• le Professeur Michel Bounias

    Professeur de biochimie agronomique, Michel Bounias, chercheur à l'INRA d'Avignon (Institut National de Recherche en Agronomie) fût le récipiendaire des échantillons recueillis par les gendarmes sur le cas de Trans-en-Provence survenu le 8 janvier 1981.

    Michel Bounias avait fait sa thèse sur l'effet de radiations sur les plantes. Effets qu'il mesurait en effectuant un dosage des pigments par une méthode appelée chromatographie sur couches minces.

    Suite aux analyses qu'il réalisa sur les échantillons, il constata des différences très sensibles entre les échantillons prélévés à l'intérieur de la trace au sol, et ceux prélevés en périphérie extérieure de cette trace, et ce au niveau des équipements pigmentaires des plantes (Chlorophylles A et B, carotène, phéphytine, etc...).

    Intrigué, il a demandé à ce que des prélèvements soient faits, tous les mètres, jusqu'à une distance de dix mètres du centre de la trace.
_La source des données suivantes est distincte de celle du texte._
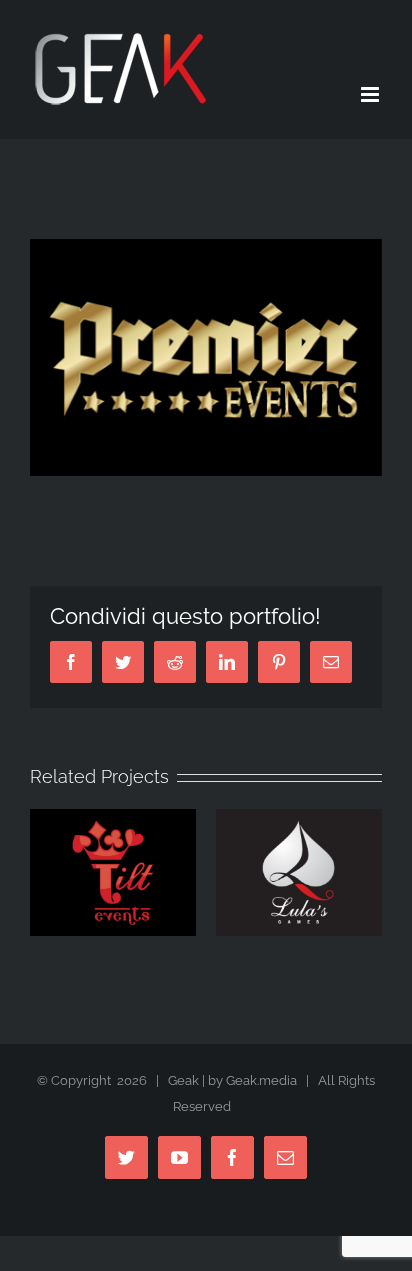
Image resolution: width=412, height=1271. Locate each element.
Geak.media (261, 1080)
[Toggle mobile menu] (371, 94)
Il a alors constaté que la perturbation évoluait de manière extrêmement régulière en fonction de la distance et que le coefficient de corrélation, vis-à-vis d'un phénomène en 1/r2 (radiatif), était très élevé (0,99).

    Il en déduit que les effets constatés devaient être causés par un phénomène de type radiatif. Il en a rendu compte, en précisant qu'il ne voyait nul effecteur capable de produire une telle chose. Des essais d'explications basés sur des projections de ciment s'avérèrent vains.

    Bounias s'exprima librement dans les médias, mais il se borna à dire ce qu'il avait constaté. C'était un homme ouvert, un authentique scientifique. Mais c'était déjà bien au delà de ce qui pouvait être toléré.

    En faisant cela, Bounias montrait qu'il pouvait y avoir une donnée factuelle, objective, scientifiquement exploitable, liée au phénomène ovni, autre qu'un témoignage humain, lequel pouvait toujours être soumis à caution.

    La réaction ne se fit pas attendre : peu de temps après, sa hiérarchie le priva de crédits, de personnel, de locaux, et il se retrouva " déporté" , seul dans un bureau de l'Université d'Avignon, où il finit misérablement sa carrière, privé de tous moyens de recherche.


    Inexpliqué à ce jour, que ce cas ait été la conséquence de l'atterrissage d'un engin extra-terrestre ou qu'il trouve un jour une explication plus "terrestre", le cas de Michel Bounias illustre bien malheureusement le traitement réservé aux professionnels qui osent simplement dire publiquement toute vérité, lorsque celle-cie risquerait d'aller dans le sens de l'hypothèse Extra-terrestre.

    Ajoutons au passage qu'il fut un des tous premiers à signaler la toxicité des pesticides et leurs effets dévastateurs sur les populations d'abeilles (dans l'indifférence la plus totale).